Using a mask to supplement oxygen is a straightforward and relatively effective technique, with no requirement for specialised equipment. An appropriately sized oxygen mask can be attached to any anaesthetic circuit (see Figure 8.3). Tight-fitting masks should be avoided; dyspnoeic animals will struggle and this becomes counterproductive as their oxygen demand will increase, and dangerous as they are in a fragile state. Tight-fitting masks also promote rebreathing of expired carbon dioxide and can cause hyperthermia. Suggested oxygen flow rates range from 1 l/min (for cats and small dogs) through to 10 l/min (for giant breeds). A high percentage of inspired oxygen (80–90%) can be achieved in sedated or anaesthetised healthy animals using a tightly fitting mask. In the dyspnoeic patient, using a loose-fitting mask, the actual percentage of inspired oxygen may actually be as low as 35–55%. This technique is best reserved for collapsed or weak patients who are unable to move, and are not likely to panic.
By holding the end of an anaesthetic circuit near to the nostrils or mouth of a patient, oxygen can be supplied with less stress than a mask, although the technique is inefficient; the inspired oxygen concentration is unlikely to exceed 40% (see Figure 8.4). This technique is suitable for administering oxygen to animals during examination. The equipment is readily to hand, and is less stressful for a dyspnoiec animal than having a mask placed over the muzzle.
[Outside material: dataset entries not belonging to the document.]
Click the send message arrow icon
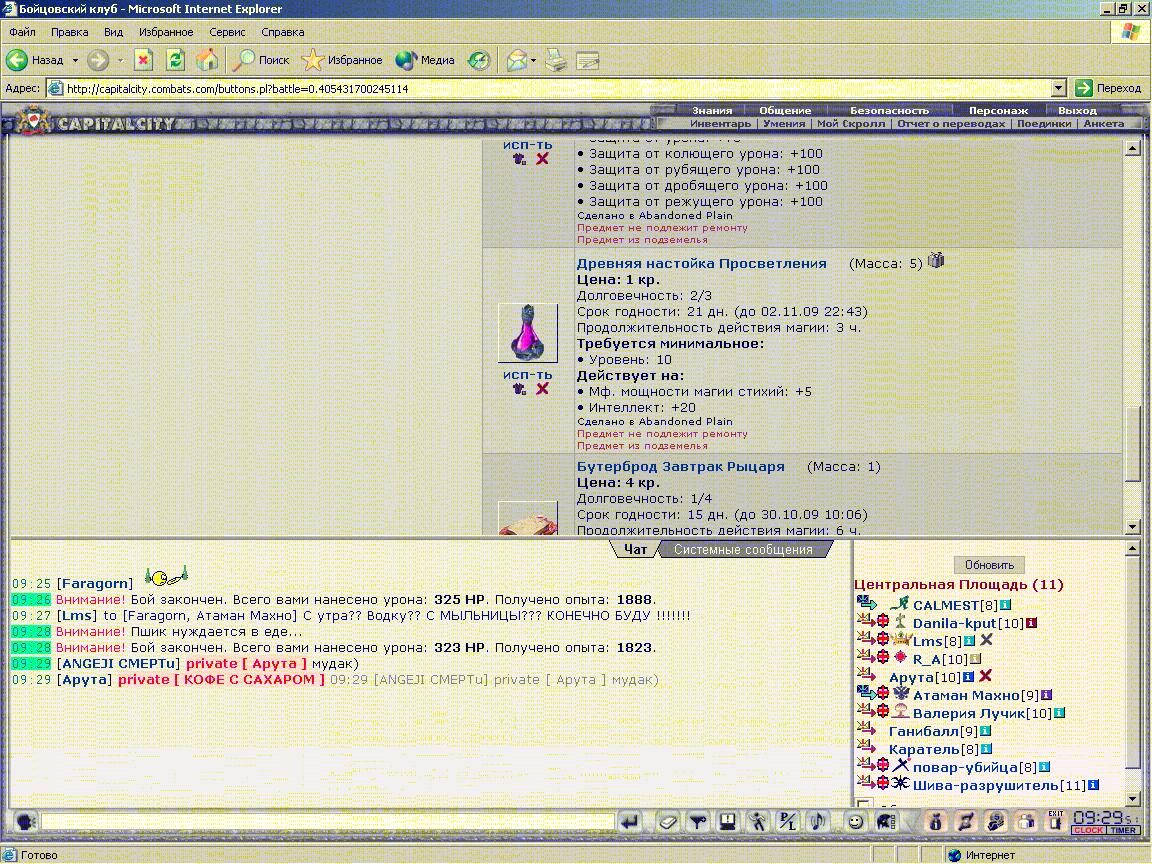The width and height of the screenshot is (1152, 864). click(x=630, y=821)
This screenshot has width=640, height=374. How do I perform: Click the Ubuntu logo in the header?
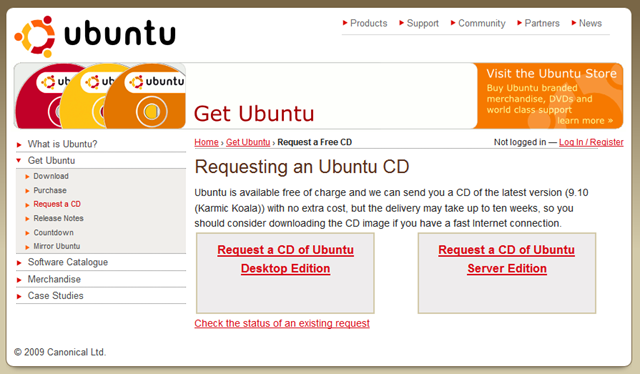(x=95, y=36)
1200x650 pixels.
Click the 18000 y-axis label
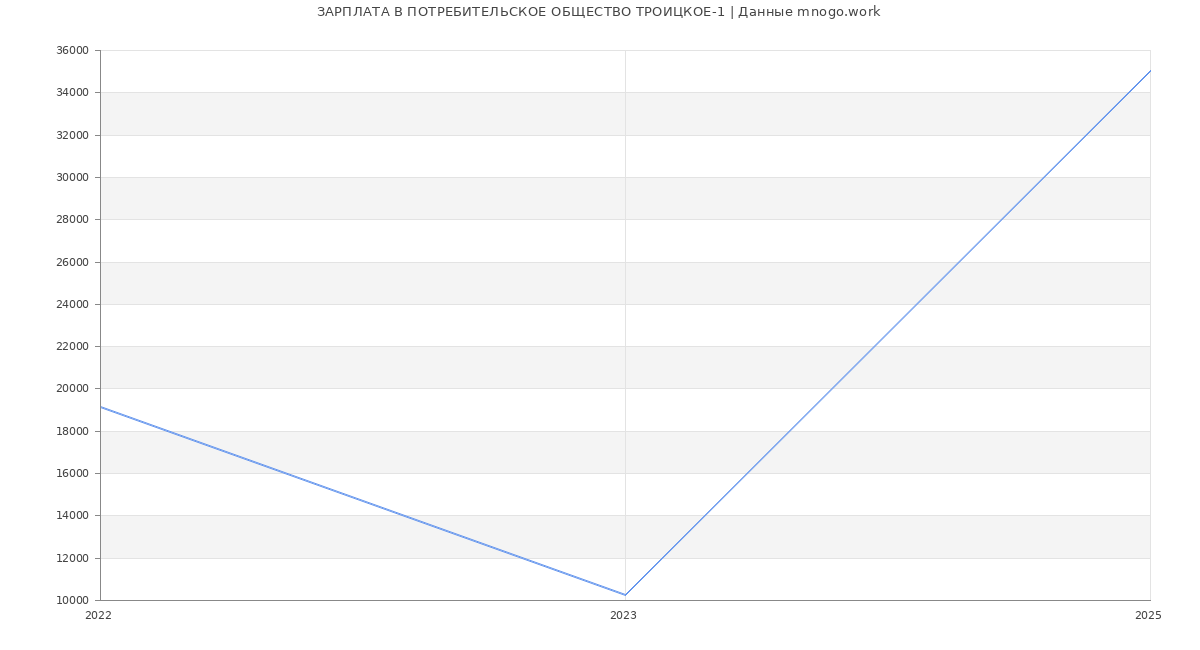pyautogui.click(x=73, y=431)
Flow rates of 2–10 l/minute are suitable, with the oxygen outlet as near to the nose or mouth as is comfortable (patients tolerate this technique if the stream of oxygen is directed perpendicular to their nostrils rather than directed up the nares).
Transtracheal Oxygen Supplementation
In patients with severe respiratory distress caused by upper airway obstruction that do not respond to flow-by oxygen administration, it is possible to place a percutaneous catheter into the trachea and administer oxygen into the respiratory tract at a level below that of the obstruction (see Figure 8.5). This technique is useful in dogs weighing over 10 kg that have a sufficiently large trachea to allow a catheter to be confidently placed (see Practical techniques at the end of the chapter).
Longer Term Oxygen Supplementation
The short-term supplementation techniques mentioned above are suitable for initial stabilisation and assessment. Following this period it is likely a dyspnoeic patient will need ongoing supplementation; ideally, this supplementation can be carried out while the animal is calming down in a cage or kennel. Suitable longer term means of oxygen supplementation include the following.
Oxygen can be supplied directly into the respiratory tract using a nasal catheter placed in one or both nostrils and then connected to an oxygen source (see Figure 8.6). Silicone feeding tubes are usually most suitable for this use as their soft pliable nature is best tolerated (5 French catheter for cats, and 8–10 French in larger dogs). A single nasal catheter can increase inspired oxygen levels to 40–50%; placing a second catheter in the other nostril may increase levels to 60–70%. These levels assume the animal is not mouth breathing or panting; if this is the case, then mixing of air in the pharynx occurs and reduces the efficiency of this technique (see Practical techniques at the end of the chapter).